The next morning I flew back to DC at the crack of dawn (I have got to stop taking flights that require me to get up at 4:40am), this time without any of the delays that plagued my flight from Denver. Waiting for me in my apartment were all the Christmas packages that I hadn’t been able to open because of my crazy pre-holiday work travel. I opened everything and had myself a merry little post-Christmas day!
|The lady at the front desk was so annoyed with my
accumulating packages that she called me to have me authorize
her to put them inside my apartment.
After that, it was back to work. Because the month of December had been dominated by one massive work project in New York, followed by a week’s vacation in which I did (almost) no work, I needed to make some serious progress on a handful of other projects that had been neglected. So I worked through New Year’s Eve and fell asleep on the couch at 8:30pm, which was the lamest thing ever.
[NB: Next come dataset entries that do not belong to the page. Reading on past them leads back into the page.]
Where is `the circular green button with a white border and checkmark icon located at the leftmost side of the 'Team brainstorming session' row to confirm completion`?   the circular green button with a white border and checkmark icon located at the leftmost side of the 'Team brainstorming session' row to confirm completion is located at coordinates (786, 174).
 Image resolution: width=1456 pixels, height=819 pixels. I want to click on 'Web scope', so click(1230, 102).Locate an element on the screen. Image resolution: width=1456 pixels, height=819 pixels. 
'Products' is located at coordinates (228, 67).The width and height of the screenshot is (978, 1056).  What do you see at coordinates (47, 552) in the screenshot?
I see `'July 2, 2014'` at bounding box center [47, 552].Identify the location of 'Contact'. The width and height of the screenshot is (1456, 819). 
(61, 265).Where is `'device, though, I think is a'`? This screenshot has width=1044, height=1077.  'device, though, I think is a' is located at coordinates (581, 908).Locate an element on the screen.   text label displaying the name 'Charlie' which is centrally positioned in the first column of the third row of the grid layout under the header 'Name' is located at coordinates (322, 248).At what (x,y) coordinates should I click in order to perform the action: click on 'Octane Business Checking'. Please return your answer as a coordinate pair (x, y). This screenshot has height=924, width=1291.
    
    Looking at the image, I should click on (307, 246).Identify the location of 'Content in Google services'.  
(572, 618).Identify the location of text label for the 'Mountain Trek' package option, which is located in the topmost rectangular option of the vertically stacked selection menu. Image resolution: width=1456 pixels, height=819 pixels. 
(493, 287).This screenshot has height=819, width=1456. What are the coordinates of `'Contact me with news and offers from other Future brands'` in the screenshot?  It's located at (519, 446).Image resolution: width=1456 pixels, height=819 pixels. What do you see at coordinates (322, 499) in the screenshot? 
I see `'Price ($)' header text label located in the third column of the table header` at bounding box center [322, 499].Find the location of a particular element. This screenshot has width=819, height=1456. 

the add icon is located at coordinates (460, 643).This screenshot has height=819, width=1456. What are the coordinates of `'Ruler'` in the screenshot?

I salvaged some of New Year’s Day by going to an extended spin class and a fondue party at a friend’s house, but then came home and spent the rest of the day (and week) working as quickly as I could and struggling to keep the partners and clients at bay and the new projects from multiplying.
In the margins, I also have been trying to figure out my big travel — and other — plans for this new year. Based on proposals from different friends, I finally decided that I would go to Vietnam and Russia and then buy a condo. But then all the timing of the proposed trips fell apart and now nothing works and probably won’t work and so between that and work I felt very stressed and slept poorly and lost my joie de vivre.
None of which was helped by the fact that I had to go to New York, yet again, this weekend. Not for work, this time, but because I have opera tickets at the Met for Saturday. Normally this would be great news — I had been looking forward to it ever since I bought the tickets last summer — but after all the travel of the past month (the disruption and the expense) and the current demands of work, it was the last thing I wanted to do.
Nevertheless, one doesn’t miss the Met (especially when you have fancy seats and Deborah Voigt is singing), so this morning I boarded the train and here I am — caught up!